И протянул свою, раскрытой ладонью вверх. Дубровинский крепко пожал ее. Ленин вынул часы, посмотрел с сожалением на стрелки. Потом защелкнул крышку, подержал часы, как бы взвешивая.
«Пора идти, дьявольски быстро бежит время, — сказал, собирая со стола листки недописанной статьи и засовывая их во внутренний карман пиджака. — Пора идти».
Дубровинский поспешно встал.
«Прежде вас на улицу выйду я, Владимир Ильич. За углом пропущу вперед и пойду по другой стороне».
«Что?! — вдруг совершенно несвойственным ему басом воескликнул Ленин. — Провожать меня? Ни в коем случае! Да, батенька мой, я получше вас знаю все питерские подворотни! И все проходные дворы. Притом в России нынче „свобода“, а у меня вполне пригодный паспорт, к которому не то что Петр Иванович Рачковский, а и сам новоиспеченный министр господин Дурново не придерется. И одет я, как видите… — Он пробежался пальцами по отворотам старенького пиджака, пристукнул каблуками грубых растоптанных штиблет. — Наконец, я вооружен!»

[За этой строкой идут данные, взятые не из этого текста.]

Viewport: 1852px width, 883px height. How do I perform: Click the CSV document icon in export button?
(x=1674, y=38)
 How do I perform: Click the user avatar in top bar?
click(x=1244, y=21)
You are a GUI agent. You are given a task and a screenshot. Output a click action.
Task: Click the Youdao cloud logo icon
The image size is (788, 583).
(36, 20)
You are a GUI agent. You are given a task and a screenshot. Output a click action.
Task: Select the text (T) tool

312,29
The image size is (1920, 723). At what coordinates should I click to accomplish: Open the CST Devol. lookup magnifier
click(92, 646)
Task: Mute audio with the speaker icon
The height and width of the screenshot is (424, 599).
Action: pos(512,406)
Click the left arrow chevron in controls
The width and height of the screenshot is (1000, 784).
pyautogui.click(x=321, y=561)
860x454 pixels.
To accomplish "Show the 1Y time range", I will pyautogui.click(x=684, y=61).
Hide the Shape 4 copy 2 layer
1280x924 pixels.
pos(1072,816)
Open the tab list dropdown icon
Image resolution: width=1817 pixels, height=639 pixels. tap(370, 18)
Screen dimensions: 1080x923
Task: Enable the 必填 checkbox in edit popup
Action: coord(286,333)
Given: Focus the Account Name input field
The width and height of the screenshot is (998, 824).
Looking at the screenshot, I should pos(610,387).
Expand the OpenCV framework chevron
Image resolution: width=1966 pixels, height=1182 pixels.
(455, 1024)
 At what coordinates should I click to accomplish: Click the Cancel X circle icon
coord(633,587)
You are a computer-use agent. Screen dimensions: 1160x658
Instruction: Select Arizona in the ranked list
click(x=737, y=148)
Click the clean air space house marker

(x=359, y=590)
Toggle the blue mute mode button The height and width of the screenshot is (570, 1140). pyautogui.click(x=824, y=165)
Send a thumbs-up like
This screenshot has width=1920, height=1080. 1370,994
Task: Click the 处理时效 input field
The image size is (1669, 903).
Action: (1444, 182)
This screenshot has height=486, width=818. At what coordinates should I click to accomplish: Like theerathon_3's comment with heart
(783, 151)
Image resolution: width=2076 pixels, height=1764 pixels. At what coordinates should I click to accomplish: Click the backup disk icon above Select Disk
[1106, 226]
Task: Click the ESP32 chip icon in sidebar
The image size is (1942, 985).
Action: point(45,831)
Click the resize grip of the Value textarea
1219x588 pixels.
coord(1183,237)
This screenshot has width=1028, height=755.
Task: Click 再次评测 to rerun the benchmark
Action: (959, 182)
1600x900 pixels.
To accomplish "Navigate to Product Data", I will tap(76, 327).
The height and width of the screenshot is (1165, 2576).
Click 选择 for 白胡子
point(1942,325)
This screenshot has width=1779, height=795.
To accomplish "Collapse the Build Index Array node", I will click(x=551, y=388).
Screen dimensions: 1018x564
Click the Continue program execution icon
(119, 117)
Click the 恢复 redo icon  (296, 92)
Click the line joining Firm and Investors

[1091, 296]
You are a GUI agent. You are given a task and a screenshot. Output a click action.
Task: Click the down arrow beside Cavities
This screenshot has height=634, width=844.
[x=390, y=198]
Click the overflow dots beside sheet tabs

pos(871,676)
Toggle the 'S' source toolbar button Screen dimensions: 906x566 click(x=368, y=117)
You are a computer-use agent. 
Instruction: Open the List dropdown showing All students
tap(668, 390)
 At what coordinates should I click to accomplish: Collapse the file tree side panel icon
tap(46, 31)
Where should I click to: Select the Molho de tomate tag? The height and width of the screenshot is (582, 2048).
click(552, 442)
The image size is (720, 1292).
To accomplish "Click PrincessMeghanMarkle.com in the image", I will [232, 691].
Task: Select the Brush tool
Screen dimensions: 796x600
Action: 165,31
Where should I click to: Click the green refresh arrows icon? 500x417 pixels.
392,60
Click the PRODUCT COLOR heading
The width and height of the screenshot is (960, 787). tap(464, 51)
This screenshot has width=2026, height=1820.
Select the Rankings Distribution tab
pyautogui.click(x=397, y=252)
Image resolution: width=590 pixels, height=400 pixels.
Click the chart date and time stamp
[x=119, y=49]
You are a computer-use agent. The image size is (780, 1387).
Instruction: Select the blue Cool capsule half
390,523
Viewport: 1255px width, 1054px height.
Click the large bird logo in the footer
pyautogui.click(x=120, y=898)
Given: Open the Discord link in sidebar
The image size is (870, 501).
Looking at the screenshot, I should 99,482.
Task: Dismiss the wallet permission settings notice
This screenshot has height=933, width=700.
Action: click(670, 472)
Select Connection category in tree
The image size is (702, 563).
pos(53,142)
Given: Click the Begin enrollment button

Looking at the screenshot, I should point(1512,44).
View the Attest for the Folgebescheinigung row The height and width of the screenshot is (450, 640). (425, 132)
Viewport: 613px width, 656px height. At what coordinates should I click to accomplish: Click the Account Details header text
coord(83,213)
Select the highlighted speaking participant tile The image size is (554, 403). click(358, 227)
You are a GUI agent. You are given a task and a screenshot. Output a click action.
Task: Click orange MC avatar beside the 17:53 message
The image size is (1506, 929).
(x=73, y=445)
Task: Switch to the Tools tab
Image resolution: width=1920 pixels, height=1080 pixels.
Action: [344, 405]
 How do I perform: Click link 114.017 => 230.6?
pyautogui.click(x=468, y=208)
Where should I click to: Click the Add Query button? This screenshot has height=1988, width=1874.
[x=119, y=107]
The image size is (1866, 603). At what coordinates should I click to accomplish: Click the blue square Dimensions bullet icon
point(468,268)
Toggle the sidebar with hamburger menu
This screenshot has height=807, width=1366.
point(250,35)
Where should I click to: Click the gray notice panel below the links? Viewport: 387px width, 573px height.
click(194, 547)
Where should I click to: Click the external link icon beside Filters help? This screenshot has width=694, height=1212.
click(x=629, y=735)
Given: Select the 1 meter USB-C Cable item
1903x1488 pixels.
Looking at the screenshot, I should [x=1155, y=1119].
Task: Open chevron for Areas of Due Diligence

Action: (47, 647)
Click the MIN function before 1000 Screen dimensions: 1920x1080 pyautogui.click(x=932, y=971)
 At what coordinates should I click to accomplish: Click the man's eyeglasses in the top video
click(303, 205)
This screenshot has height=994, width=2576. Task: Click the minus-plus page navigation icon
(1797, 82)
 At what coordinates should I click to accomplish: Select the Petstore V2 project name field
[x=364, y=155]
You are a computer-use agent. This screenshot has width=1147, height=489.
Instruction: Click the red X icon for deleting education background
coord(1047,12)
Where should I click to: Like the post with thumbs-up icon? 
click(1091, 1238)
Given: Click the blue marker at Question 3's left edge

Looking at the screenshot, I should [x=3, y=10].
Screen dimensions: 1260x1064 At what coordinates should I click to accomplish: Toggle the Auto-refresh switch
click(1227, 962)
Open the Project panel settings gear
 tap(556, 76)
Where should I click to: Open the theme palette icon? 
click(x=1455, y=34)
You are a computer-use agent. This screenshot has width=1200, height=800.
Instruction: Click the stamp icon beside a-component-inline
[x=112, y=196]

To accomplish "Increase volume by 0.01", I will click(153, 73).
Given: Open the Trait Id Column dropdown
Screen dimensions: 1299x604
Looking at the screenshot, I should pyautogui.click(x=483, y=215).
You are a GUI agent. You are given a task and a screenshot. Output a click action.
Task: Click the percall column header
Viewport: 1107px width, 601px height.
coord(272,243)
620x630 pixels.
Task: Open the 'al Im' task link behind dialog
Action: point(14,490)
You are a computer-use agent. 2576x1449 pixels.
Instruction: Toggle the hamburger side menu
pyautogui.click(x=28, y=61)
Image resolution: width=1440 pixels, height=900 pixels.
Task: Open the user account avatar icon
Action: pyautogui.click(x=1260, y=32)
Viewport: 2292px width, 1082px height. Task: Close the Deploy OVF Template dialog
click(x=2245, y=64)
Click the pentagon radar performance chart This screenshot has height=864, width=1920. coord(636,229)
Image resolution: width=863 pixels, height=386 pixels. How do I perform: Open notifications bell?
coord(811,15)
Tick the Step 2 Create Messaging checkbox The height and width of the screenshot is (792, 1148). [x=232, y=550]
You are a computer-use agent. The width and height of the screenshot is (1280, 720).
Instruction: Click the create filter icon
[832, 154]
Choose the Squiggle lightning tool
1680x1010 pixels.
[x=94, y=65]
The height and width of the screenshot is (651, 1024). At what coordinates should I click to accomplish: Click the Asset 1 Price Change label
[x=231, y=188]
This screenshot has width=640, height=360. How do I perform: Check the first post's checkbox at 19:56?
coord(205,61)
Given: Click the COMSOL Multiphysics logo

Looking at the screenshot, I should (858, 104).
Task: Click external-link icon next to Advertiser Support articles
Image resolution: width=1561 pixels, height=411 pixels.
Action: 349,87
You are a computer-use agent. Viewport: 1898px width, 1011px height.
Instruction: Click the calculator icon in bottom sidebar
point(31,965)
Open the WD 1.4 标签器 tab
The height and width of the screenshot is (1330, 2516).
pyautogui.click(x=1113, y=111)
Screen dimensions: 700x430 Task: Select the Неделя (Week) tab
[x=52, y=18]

«Нет, нет, все равно! Никак невозможно допустить, чтобы в Петербурге в первый же свой день и вы оказались на улице без провожающего».
«Вот как? — иронически проговорил Ленин. — Так-таки и невозможно допустить? А ведь сюда-то я пришел один!»
И, распахнув дверь, громко позвал хозяйку дома. Лаврентьева откликнулась откуда-то издали, но очень быстро появилась на пороге.
«Юлия Ивановна, ухожу! Но преогромнейшая к вам просьба. Посмотрите сейчас же товарища Иннокентия. У него зверски болят зубы. А завтра предстоит весьма трудный и хлопотный день. Пожалуйста, помогите!»
«Конечно, конечно! — с готовностью заявила Лаврентьева. — Товарищ Иннокентий мне и сам об этом намекал, да я не поняла. Такого ведь никогда еще в моей практике не бывало, чтобы свои приходили ко мне лечиться».
«Стало быть, плохо лечите, — сказал Ленин. — Ну, ну, не сердитесь, Юлия Ивановна! И простите эту топорную шутку».
«Когда признаются, прощаю».
Ленин пожал руку Лаврентьевой.
«А признайтесь и вы тогда, что встретили меня с большим подозрением. Пароль неверно я выговорил. Провокатор — подумали?»
«Да что вы?»
«Шучу, все шучу! Но Лядов, знайте, так-таки рассказал, как вы заставили сначала в щелку двери поглядеть, опознать меня, и только тогда позволили ему войти в комнату. Было?»
«Было».
«И совершенно правильно сделали! А теперь тащите скорее товарища Иннокентия куда полагается! Мне тоже надо поторапливаться. Не привык опаздывать. Ну, Иосиф Федорович…»
Подошел к нему, стиснул руки у плеч, постоял, улыбчиво вглядываясь в его немного обескураженное лицо.
«Знаете, я очень, очень рад встрече с вами!»
Дружески встряхнул. Отступил, проверил у себя пиджак — все ли застегнуты пуговицы. И скрылся за дверью.
Лаврентьева пригласила:
«Товарищ Иннокентий, прошу вас. Сюда. В кресло. Садитесь. У вас какого характера боль?»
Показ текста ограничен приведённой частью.